Exercise details: Return all of the entries below word for word, with no changes.

Source data
..........

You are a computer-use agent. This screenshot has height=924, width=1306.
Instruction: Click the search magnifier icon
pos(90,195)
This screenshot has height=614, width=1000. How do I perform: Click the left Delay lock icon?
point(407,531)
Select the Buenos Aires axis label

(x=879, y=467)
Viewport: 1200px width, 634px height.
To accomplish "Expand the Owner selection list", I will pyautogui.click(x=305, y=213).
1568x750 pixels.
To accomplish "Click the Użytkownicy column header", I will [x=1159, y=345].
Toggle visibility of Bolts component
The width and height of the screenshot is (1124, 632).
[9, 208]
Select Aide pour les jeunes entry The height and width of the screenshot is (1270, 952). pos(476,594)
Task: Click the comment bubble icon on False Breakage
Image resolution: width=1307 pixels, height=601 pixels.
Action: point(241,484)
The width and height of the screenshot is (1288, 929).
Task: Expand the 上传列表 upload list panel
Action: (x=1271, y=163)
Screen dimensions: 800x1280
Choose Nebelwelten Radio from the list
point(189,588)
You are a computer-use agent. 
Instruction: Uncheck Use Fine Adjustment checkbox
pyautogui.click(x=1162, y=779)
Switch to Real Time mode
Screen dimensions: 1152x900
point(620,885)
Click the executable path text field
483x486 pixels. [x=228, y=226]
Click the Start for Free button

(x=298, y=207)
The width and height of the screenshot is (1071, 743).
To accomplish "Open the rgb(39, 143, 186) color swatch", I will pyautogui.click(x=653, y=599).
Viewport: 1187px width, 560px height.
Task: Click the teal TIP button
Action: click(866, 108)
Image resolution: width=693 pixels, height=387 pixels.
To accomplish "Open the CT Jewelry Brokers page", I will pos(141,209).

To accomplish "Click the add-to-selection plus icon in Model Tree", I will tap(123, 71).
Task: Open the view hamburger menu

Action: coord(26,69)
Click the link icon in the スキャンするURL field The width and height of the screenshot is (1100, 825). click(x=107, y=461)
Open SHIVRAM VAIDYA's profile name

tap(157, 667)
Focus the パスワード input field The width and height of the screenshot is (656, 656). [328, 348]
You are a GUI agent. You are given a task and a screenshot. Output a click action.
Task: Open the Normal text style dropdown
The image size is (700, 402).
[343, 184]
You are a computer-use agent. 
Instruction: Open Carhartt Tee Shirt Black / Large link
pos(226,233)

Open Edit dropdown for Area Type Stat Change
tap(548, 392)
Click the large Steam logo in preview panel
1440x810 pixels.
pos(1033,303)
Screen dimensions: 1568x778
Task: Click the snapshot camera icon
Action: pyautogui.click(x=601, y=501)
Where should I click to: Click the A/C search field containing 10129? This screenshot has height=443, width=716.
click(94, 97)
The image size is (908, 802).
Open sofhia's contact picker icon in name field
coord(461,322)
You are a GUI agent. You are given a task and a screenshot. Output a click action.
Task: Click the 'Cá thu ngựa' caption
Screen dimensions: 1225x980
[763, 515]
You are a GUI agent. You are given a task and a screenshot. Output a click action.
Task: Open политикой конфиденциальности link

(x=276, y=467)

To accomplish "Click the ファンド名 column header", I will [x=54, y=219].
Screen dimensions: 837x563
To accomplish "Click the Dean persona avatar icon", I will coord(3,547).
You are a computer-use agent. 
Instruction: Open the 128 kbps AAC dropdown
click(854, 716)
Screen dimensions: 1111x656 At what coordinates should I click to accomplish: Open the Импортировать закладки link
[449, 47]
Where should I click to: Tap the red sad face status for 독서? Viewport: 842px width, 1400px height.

..........

Full response:
You are a computer-use agent. This screenshot has height=924, width=1306.
Instruction: Click the search magnifier icon
pos(90,195)
This screenshot has height=614, width=1000. How do I perform: Click the left Delay lock icon?
point(407,531)
Select the Buenos Aires axis label

(x=879, y=467)
Viewport: 1200px width, 634px height.
To accomplish "Expand the Owner selection list", I will pyautogui.click(x=305, y=213).
1568x750 pixels.
To accomplish "Click the Użytkownicy column header", I will [x=1159, y=345].
Toggle visibility of Bolts component
The width and height of the screenshot is (1124, 632).
[9, 208]
Select Aide pour les jeunes entry The height and width of the screenshot is (1270, 952). pos(476,594)
Task: Click the comment bubble icon on False Breakage
Image resolution: width=1307 pixels, height=601 pixels.
Action: point(241,484)
The width and height of the screenshot is (1288, 929).
Task: Expand the 上传列表 upload list panel
Action: (x=1271, y=163)
Screen dimensions: 800x1280
Choose Nebelwelten Radio from the list
point(189,588)
You are a computer-use agent. 
Instruction: Uncheck Use Fine Adjustment checkbox
pyautogui.click(x=1162, y=779)
Switch to Real Time mode
Screen dimensions: 1152x900
point(620,885)
Click the executable path text field
483x486 pixels. [x=228, y=226]
Click the Start for Free button

(x=298, y=207)
The width and height of the screenshot is (1071, 743).
To accomplish "Open the rgb(39, 143, 186) color swatch", I will pyautogui.click(x=653, y=599).
Viewport: 1187px width, 560px height.
Task: Click the teal TIP button
Action: click(866, 108)
Image resolution: width=693 pixels, height=387 pixels.
To accomplish "Open the CT Jewelry Brokers page", I will pos(141,209).

To accomplish "Click the add-to-selection plus icon in Model Tree", I will tap(123, 71).
Task: Open the view hamburger menu

Action: coord(26,69)
Click the link icon in the スキャンするURL field The width and height of the screenshot is (1100, 825). click(x=107, y=461)
Open SHIVRAM VAIDYA's profile name

tap(157, 667)
Focus the パスワード input field The width and height of the screenshot is (656, 656). [328, 348]
You are a GUI agent. You are given a task and a screenshot. Output a click action.
Task: Open the Normal text style dropdown
The image size is (700, 402).
[343, 184]
You are a computer-use agent. 
Instruction: Open Carhartt Tee Shirt Black / Large link
pos(226,233)

Open Edit dropdown for Area Type Stat Change
tap(548, 392)
Click the large Steam logo in preview panel
1440x810 pixels.
pos(1033,303)
Screen dimensions: 1568x778
Task: Click the snapshot camera icon
Action: pyautogui.click(x=601, y=501)
Where should I click to: Click the A/C search field containing 10129? This screenshot has height=443, width=716.
click(94, 97)
The image size is (908, 802).
Open sofhia's contact picker icon in name field
coord(461,322)
You are a GUI agent. You are given a task and a screenshot. Output a click action.
Task: Click the 'Cá thu ngựa' caption
Screen dimensions: 1225x980
[763, 515]
You are a GUI agent. You are given a task and a screenshot. Output a click action.
Task: Open политикой конфиденциальности link

(x=276, y=467)

To accomplish "Click the ファンド名 column header", I will [x=54, y=219].
Screen dimensions: 837x563
To accomplish "Click the Dean persona avatar icon", I will coord(3,547).
You are a computer-use agent. 
Instruction: Open the 128 kbps AAC dropdown
click(854, 716)
Screen dimensions: 1111x656 At what coordinates should I click to accomplish: Open the Импортировать закладки link
[449, 47]
Where should I click to: Tap the red sad face status for 독서? Viewport: 842px width, 1400px height.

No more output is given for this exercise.